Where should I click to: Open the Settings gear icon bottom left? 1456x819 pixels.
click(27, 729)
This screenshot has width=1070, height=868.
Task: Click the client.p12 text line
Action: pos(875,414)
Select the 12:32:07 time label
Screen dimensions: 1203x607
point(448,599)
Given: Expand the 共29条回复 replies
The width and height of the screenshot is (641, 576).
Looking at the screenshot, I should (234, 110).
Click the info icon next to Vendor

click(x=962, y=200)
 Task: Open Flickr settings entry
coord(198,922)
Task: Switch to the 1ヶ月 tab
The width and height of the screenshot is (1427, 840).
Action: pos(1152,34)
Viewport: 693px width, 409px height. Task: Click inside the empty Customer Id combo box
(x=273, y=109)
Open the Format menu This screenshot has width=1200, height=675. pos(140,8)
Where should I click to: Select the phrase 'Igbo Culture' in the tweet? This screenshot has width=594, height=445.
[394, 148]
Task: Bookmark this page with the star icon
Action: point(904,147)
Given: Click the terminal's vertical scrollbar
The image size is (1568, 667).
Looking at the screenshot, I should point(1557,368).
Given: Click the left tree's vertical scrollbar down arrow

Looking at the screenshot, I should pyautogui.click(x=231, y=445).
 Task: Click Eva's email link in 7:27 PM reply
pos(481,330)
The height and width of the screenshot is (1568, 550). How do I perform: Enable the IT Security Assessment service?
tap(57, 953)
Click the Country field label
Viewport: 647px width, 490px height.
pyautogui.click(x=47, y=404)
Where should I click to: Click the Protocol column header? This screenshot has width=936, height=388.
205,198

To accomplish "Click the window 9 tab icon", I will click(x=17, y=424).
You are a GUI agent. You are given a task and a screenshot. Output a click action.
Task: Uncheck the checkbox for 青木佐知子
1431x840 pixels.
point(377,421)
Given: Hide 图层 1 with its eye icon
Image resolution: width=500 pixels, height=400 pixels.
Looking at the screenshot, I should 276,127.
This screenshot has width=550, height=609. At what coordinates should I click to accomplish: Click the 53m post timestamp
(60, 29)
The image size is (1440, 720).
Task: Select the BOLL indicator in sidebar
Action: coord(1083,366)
━━━━━━━━
_Task item_
Every record must appear in the answer exactly as it appears above.

_Written answer_
Where should I click to: Open the Settings gear icon bottom left? 1456x819 pixels.
click(27, 729)
This screenshot has width=1070, height=868.
Task: Click the client.p12 text line
Action: pos(875,414)
Select the 12:32:07 time label
Screen dimensions: 1203x607
point(448,599)
Given: Expand the 共29条回复 replies
The width and height of the screenshot is (641, 576).
Looking at the screenshot, I should (234, 110).
Click the info icon next to Vendor

click(x=962, y=200)
 Task: Open Flickr settings entry
coord(198,922)
Task: Switch to the 1ヶ月 tab
The width and height of the screenshot is (1427, 840).
Action: pos(1152,34)
Viewport: 693px width, 409px height. Task: Click inside the empty Customer Id combo box
(x=273, y=109)
Open the Format menu This screenshot has width=1200, height=675. pos(140,8)
Where should I click to: Select the phrase 'Igbo Culture' in the tweet? This screenshot has width=594, height=445.
[394, 148]
Task: Bookmark this page with the star icon
Action: point(904,147)
Given: Click the terminal's vertical scrollbar
The image size is (1568, 667).
Looking at the screenshot, I should point(1557,368).
Given: Click the left tree's vertical scrollbar down arrow

Looking at the screenshot, I should pyautogui.click(x=231, y=445).
 Task: Click Eva's email link in 7:27 PM reply
pos(481,330)
The height and width of the screenshot is (1568, 550). How do I perform: Enable the IT Security Assessment service?
tap(57, 953)
Click the Country field label
Viewport: 647px width, 490px height.
pyautogui.click(x=47, y=404)
Where should I click to: Click the Protocol column header? This screenshot has width=936, height=388.
205,198

To accomplish "Click the window 9 tab icon", I will click(x=17, y=424).
You are a GUI agent. You are given a task and a screenshot. Output a click action.
Task: Uncheck the checkbox for 青木佐知子
1431x840 pixels.
point(377,421)
Given: Hide 图层 1 with its eye icon
Image resolution: width=500 pixels, height=400 pixels.
Looking at the screenshot, I should 276,127.
This screenshot has width=550, height=609. At what coordinates should I click to accomplish: Click the 53m post timestamp
(60, 29)
The image size is (1440, 720).
Task: Select the BOLL indicator in sidebar
Action: coord(1083,366)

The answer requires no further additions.